7. Heightened concerns about stigma and discrimination.
From the perspective of the UK, Thompson says, “As we become more isolated, moving to care that is not HIV-specific, our carers, even those with the best intentions, don’t understand or care about our HIV experience and journey.” He adds that fighting HIV stigma is not a one-size-fits-all. There needs to be an intersectional response that looks at HIV through the lens of race, gender, sexuality, and age.
According to Kahn, one of the trends their research in South Africa picked up is that older people remain sexually active well into old age and have the same sexual risk factors as younger people for acquiring and transmitting HIV.
“This was perhaps not well recognised before and is highly stigmatised amongst older adults,” she says.
Kahn says there are a lot of campaigns and HIV prevention programmes targeted at young people around the behavioural risk for HIV acquisition, but the same is not available to older people.

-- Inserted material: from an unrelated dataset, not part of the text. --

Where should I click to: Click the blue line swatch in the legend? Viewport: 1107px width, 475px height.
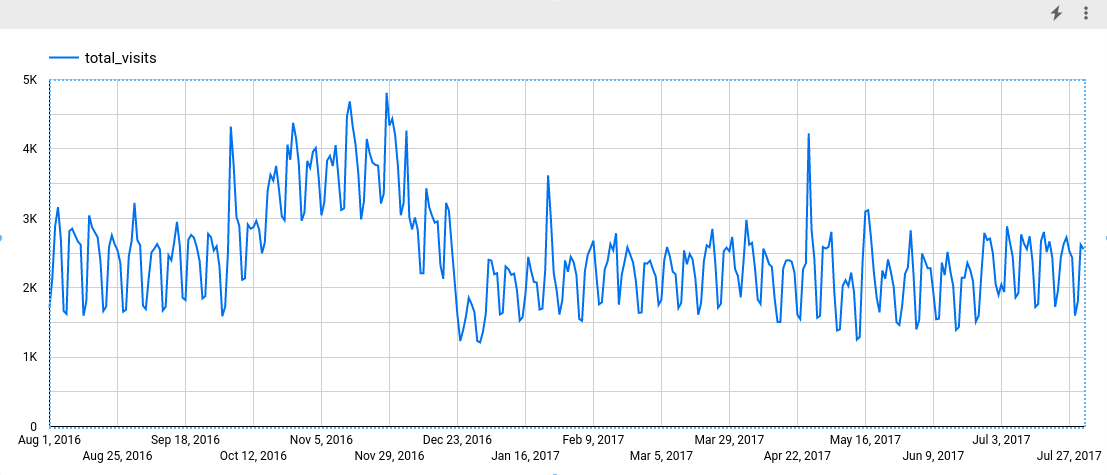[64, 58]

8. Quality of life and ageing well.
Thompson says that older people living with HIV want to age well with a good quality of life.
“It’s not enough for us just to be grateful that we are still here… We want to have good quality of life and to age well. After decades of surviving, we want to continue to survive but we also want to thrive,” he says.
Moorhouse says there is no simple or short answer when it comes to mitigating the burden faced by older persons living with HIV in South Africa, but highlights stigma as one of the main issues to focus on.
“The biggest problem we need to tackle is stigma. We have made massive strides in achieving HIV testing, treatment, and virological suppression targets in SA and globally, but we cannot seem to move the needle on stigma. Because of perceived stigma, older people may not seek HIV testing, delaying diagnosis and resulting in poorer outcomes,” she says.